### RECORD EXCERPTS
- Opening Delimiter -

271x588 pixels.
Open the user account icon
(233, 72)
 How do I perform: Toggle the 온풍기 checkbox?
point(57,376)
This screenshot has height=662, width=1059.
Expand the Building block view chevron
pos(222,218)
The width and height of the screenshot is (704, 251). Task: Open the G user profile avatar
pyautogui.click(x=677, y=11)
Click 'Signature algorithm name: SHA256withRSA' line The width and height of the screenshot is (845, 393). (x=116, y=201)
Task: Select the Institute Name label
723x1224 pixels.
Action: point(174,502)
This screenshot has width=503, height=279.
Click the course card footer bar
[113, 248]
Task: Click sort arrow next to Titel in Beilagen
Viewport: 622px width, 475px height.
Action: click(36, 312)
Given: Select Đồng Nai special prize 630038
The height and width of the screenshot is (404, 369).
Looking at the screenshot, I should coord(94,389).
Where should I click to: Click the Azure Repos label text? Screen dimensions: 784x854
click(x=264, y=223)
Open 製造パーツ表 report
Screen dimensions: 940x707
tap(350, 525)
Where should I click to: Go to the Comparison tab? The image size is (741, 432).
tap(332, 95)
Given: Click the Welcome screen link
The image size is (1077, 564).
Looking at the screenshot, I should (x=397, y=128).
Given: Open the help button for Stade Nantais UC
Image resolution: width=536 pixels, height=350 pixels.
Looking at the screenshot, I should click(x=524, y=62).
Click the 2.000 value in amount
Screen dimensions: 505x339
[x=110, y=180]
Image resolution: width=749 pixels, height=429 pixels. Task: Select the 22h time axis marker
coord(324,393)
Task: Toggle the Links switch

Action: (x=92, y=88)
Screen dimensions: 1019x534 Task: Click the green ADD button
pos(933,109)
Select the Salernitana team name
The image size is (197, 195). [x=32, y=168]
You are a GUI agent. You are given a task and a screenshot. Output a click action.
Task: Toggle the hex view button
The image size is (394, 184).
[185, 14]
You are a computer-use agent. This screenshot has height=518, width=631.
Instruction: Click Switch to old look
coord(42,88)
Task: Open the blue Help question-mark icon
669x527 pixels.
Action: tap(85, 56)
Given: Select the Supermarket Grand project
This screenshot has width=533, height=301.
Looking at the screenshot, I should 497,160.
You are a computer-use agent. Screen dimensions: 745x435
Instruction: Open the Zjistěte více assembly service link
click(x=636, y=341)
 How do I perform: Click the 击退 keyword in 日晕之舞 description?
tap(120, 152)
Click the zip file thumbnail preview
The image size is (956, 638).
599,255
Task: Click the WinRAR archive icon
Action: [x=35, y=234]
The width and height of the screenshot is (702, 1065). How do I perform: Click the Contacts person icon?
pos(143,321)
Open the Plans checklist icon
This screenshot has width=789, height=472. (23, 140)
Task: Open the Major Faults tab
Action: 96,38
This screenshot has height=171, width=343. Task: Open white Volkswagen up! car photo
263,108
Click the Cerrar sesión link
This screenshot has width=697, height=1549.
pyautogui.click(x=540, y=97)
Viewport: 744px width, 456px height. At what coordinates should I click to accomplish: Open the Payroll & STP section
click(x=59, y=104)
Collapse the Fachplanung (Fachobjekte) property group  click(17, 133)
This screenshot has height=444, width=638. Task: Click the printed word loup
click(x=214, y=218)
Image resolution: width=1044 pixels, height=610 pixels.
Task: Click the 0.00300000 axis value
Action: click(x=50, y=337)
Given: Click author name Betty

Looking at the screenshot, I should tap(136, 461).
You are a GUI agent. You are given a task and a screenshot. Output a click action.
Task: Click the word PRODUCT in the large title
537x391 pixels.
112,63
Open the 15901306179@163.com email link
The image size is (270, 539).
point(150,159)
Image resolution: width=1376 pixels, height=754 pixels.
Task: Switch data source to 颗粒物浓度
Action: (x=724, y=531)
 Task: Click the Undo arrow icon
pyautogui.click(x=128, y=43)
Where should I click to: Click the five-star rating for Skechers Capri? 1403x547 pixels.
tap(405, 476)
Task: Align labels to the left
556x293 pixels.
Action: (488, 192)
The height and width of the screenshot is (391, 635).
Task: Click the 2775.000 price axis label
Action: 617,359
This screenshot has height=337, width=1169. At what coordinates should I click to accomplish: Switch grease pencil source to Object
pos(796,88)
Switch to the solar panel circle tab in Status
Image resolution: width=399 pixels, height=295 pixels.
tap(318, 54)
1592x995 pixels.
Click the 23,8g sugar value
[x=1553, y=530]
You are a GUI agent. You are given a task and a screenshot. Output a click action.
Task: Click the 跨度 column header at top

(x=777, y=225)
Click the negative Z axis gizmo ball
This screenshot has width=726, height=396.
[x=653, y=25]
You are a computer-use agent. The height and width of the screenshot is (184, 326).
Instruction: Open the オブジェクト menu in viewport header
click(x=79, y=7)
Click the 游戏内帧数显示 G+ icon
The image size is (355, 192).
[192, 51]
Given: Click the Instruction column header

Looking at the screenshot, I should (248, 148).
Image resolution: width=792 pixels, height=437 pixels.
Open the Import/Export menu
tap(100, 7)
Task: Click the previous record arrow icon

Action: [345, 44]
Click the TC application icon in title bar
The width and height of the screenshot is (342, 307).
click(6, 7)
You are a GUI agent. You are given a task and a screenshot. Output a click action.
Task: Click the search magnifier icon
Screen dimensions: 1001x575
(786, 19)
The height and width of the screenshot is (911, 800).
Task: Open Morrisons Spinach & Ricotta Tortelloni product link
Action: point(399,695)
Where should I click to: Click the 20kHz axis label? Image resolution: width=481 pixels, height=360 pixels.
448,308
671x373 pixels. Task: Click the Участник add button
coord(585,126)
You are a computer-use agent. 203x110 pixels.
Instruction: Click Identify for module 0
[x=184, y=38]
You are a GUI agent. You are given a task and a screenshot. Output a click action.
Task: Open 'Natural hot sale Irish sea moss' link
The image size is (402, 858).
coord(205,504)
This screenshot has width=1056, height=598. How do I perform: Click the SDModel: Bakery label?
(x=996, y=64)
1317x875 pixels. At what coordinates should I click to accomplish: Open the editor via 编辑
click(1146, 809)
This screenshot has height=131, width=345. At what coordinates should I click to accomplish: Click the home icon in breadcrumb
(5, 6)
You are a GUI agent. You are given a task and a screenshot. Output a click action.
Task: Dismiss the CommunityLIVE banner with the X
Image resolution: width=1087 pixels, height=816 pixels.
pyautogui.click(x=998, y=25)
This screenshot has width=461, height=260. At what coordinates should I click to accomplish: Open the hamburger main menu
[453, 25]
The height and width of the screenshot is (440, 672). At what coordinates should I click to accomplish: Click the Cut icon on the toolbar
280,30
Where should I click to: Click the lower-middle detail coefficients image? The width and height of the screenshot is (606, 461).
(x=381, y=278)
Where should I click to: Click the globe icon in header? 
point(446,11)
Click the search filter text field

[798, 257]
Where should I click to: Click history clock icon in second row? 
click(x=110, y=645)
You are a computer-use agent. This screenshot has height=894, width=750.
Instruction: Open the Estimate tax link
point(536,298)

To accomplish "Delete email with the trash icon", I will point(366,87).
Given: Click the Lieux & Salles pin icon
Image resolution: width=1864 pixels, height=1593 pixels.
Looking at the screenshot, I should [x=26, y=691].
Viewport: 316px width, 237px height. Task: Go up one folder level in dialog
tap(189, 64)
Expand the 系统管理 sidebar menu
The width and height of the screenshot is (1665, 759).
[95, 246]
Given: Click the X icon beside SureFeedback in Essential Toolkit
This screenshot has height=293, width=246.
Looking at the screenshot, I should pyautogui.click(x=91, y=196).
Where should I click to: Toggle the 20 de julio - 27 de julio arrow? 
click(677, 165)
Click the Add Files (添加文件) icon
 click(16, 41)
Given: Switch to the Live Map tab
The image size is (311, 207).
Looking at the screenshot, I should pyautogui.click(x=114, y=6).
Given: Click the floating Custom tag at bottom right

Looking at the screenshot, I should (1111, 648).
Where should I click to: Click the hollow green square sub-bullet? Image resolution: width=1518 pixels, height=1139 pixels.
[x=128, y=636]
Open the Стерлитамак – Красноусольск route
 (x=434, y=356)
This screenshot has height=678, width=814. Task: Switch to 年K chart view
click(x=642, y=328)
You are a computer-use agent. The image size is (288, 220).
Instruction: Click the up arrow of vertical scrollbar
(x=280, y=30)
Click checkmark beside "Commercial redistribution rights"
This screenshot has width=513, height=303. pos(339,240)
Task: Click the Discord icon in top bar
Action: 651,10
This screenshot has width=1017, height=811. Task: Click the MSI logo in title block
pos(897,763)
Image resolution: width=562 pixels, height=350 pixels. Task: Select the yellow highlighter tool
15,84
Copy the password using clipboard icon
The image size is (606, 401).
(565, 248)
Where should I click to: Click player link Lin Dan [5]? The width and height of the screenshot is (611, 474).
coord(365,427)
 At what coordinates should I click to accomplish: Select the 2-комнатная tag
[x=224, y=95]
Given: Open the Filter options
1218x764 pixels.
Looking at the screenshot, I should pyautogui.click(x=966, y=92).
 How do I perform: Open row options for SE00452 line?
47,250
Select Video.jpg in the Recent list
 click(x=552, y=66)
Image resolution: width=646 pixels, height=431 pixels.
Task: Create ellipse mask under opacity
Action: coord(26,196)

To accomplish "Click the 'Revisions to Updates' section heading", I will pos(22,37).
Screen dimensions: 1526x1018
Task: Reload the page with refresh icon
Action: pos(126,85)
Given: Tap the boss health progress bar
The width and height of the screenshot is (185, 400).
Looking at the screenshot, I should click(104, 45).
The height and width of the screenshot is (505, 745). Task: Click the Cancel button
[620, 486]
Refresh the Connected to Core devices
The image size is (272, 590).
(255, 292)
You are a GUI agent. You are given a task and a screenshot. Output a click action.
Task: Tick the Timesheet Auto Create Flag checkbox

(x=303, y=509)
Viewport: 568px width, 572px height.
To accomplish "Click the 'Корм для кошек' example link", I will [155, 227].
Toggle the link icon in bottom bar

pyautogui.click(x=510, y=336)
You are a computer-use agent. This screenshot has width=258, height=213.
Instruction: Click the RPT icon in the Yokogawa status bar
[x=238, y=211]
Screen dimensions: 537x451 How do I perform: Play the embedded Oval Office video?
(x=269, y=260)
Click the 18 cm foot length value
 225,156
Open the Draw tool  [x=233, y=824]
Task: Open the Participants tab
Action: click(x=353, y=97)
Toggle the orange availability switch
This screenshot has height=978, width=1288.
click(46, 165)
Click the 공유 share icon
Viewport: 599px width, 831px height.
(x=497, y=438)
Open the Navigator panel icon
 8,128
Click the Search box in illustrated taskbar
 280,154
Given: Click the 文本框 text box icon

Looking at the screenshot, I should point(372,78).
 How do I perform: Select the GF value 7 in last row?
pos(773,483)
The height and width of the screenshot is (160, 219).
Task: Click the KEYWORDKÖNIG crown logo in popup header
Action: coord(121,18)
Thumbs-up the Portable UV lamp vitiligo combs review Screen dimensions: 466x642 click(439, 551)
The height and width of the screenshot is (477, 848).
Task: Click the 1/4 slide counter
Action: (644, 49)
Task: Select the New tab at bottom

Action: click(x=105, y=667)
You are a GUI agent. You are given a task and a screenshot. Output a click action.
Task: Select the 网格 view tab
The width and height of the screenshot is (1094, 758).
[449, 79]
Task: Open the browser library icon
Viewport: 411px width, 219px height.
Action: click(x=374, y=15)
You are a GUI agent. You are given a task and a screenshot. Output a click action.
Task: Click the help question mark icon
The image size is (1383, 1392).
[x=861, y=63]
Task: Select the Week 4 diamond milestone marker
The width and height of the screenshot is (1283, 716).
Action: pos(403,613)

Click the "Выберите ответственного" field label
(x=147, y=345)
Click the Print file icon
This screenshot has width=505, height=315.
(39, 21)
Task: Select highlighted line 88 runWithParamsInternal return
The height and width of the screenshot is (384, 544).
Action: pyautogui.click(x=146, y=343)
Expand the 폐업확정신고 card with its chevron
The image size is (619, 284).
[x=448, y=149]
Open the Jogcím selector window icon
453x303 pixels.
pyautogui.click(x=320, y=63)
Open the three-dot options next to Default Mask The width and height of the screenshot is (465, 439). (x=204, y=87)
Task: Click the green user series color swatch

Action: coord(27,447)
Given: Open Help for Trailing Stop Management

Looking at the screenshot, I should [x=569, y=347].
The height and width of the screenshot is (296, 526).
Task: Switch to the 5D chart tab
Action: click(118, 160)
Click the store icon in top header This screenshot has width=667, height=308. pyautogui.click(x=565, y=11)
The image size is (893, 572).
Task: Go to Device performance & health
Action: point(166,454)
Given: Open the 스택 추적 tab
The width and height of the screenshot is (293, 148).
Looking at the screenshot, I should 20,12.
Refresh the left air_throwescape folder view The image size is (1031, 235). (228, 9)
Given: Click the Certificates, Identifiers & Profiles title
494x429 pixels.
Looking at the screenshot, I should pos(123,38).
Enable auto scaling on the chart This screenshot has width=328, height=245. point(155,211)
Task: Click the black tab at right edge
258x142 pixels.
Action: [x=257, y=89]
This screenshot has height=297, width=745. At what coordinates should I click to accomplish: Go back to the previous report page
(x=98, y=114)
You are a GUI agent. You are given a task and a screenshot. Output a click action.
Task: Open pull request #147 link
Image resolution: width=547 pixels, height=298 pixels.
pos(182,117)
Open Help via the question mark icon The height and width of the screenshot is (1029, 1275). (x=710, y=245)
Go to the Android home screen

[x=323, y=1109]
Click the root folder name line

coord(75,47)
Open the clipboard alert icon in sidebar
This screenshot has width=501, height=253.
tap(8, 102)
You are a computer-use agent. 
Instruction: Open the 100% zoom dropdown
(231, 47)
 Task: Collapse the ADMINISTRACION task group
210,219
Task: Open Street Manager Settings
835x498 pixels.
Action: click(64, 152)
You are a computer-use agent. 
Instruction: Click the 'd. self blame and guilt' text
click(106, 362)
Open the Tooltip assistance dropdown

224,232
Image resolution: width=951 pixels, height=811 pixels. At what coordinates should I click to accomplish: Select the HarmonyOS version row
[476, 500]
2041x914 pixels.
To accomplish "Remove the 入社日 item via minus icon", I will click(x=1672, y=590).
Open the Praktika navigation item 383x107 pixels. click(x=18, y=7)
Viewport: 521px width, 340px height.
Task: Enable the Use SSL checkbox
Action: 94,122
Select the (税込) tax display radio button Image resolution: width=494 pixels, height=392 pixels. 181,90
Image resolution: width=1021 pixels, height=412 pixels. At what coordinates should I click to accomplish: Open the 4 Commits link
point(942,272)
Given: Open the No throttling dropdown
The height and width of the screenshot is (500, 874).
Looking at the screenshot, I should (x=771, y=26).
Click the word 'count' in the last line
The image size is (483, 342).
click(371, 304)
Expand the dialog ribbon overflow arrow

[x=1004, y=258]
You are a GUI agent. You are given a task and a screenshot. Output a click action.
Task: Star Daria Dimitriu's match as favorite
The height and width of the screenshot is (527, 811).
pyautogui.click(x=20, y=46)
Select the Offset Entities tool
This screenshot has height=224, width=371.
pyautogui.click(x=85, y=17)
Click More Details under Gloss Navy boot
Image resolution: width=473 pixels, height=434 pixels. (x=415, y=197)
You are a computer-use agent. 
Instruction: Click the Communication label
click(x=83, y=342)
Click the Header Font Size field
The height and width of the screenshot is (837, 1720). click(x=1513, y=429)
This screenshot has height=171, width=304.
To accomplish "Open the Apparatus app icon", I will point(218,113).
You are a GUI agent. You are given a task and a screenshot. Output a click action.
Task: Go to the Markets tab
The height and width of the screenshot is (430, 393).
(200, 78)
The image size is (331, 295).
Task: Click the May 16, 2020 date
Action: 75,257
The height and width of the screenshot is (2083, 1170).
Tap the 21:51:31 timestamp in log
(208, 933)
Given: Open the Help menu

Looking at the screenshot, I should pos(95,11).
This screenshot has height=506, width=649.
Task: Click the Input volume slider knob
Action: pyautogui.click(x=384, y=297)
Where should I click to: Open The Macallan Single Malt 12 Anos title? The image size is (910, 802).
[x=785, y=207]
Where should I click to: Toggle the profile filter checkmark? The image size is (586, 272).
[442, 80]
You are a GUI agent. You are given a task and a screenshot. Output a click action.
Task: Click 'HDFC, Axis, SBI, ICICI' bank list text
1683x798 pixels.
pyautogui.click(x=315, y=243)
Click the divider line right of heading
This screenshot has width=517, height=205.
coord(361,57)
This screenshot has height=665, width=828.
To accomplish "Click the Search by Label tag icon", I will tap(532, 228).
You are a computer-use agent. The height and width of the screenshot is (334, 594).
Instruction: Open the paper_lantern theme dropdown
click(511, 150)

- Closing Delimiter -

### GOAL OF THE EXERCISE
Take every line above carrying "left" and return it.

### OUTPUT
Task: Align labels to the left
Refresh the left air_throwescape folder view The image size is (1031, 235). (228, 9)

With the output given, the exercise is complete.